Yoshihide Suga, em tempos o braço direito de Shinzo Abe, é um dos raros dirigentes do PLD que não representa uma dinastia. Disciplinado mas desconhecido, terá de aprender a ganhar eleições.

O novo primeiro-ministro do Japão, o conservador Yoshihide Suga, tomou posse esta quarta-feira. É o fim da era de Shinzo Abe, pelo menos formalmente. Suga, uma personagem pouco carismática, conhecida entre os jornalistas japoneses como a “muralha de ferro”, pela recusa em responder a perguntas difíceis, considerado o braço direito de Abe, prometeu manter o rumo do seu antecessor, montando um Executivo cheio de caras familiares. Com 71 anos, Suga herdou a liderança do Partido Liberal Democrata (PLD), que tem uma maioria parlamentar e governou o Japão durante a maior parte dos últimos 65 anos. Terá de fazer a transição entre os bastidores, onde operava, e o estrelato, com a obrigação de ganhar eleições, apesar de ser uma figura até agora desconhecida pela maioria dos japoneses.

Há um mês atrás, a subida de Suga a primeiro-ministro seria absolutamente imprevisível. A tímida resposta de Abe à pandemia, hesitando impor restrições contra a covid-19, deixou-o com índices de aprovação à volta dos 30%, mas ninguém antevia a sua saída. Até que uma crise de colite ulcerosa, uma doença crónica de que sofria há muito, o obrigou a afastar-se.

A escolha de Suga foi obviamente resultado de “uma eleição nas salas fumarentas no interior do PLD”, considerou Jesper Koll, um economista residente em Tóquio, em declarações à BBC. “O público não teve qualquer voz na sua escolha como primeiro-ministro do Japão”, continuou. “No final de contas, só és bom para o teu partido se conseguires vencer eleições públicas. Portanto, ele está sob pressão. Vai ter de mostrar o seu valor ao partido”.

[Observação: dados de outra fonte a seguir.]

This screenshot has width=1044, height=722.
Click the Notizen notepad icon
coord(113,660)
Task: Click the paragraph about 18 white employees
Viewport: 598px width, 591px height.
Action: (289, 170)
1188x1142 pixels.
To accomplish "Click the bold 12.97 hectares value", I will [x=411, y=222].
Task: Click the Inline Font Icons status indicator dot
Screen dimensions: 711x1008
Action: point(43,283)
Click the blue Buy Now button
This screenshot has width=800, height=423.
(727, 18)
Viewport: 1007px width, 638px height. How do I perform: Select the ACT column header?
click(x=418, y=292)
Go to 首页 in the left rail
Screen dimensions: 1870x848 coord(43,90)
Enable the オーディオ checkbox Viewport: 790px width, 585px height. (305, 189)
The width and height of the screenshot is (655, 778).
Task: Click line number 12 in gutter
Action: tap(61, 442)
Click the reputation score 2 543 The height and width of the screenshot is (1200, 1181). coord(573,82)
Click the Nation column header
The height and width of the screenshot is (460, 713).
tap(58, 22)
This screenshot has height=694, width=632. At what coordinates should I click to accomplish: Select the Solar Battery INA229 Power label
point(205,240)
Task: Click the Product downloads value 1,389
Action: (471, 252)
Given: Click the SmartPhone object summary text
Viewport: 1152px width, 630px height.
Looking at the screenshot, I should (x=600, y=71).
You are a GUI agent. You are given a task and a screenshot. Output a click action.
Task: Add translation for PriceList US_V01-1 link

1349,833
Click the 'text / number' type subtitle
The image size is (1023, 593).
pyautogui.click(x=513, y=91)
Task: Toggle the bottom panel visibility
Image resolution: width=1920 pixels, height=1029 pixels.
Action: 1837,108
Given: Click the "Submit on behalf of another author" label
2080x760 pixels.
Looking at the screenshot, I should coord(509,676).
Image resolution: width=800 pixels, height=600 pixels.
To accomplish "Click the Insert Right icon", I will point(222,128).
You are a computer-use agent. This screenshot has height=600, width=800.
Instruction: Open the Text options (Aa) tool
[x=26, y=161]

Mesmo entre os japoneses, conhecidos pela sua ética laboral, Suga é descrito como particularmente disciplinado. “É um homem que se levanta às 5h da manhã, faz 100 abdominais e lê todos os jornais”, descreve Koll, que conhece pessoalmente o novo líder. Contudo, Suga parte com a desvantagem de ser uma solução de compromisso entre os barões do PLD, não tendo apoio de nenhuma fação em particular. Filho de agricultores que produziam morangos no gelado norte do Japão, o novo primeiro-ministro é um caso raro no seu partido, por não ter capital político familiar ao qual se agarrar, ao contrário de Abe, filho de um antigo ministro dos Negócios Estrangeiros e neto de um primeiro-ministro.

Como tal, o Executivo de Suga é uma miscelânea das sete principais fações do PLD, incluindo a do seu principal rival, o ultraconservador Shigeru Ishiba, antigo ministro da Defesa, que encabeçava a oposição interna a Abe. Numa altura em que o primeiro-ministro enfrenta uma pandemia e uma brutal crise económica, bem como uma queda a pique na taxa de natalidade e um aumento das tensões com países vizinhos, como a China e com a Coreia do Sul, não há dúvida que os rivais de Suga explorarão cada um dos seus erros.

Por agora, Suga recusou os apelos da oposição, que exige a dissolução do Parlamento e novas eleições, para legitimar o novo incumbente. Seja como for, o novo primeiro-ministro terá de se preparar para as eleições de 2021, sempre consciente que as muitas fações do seu partido lhe podem tirar o tapete pelo meio.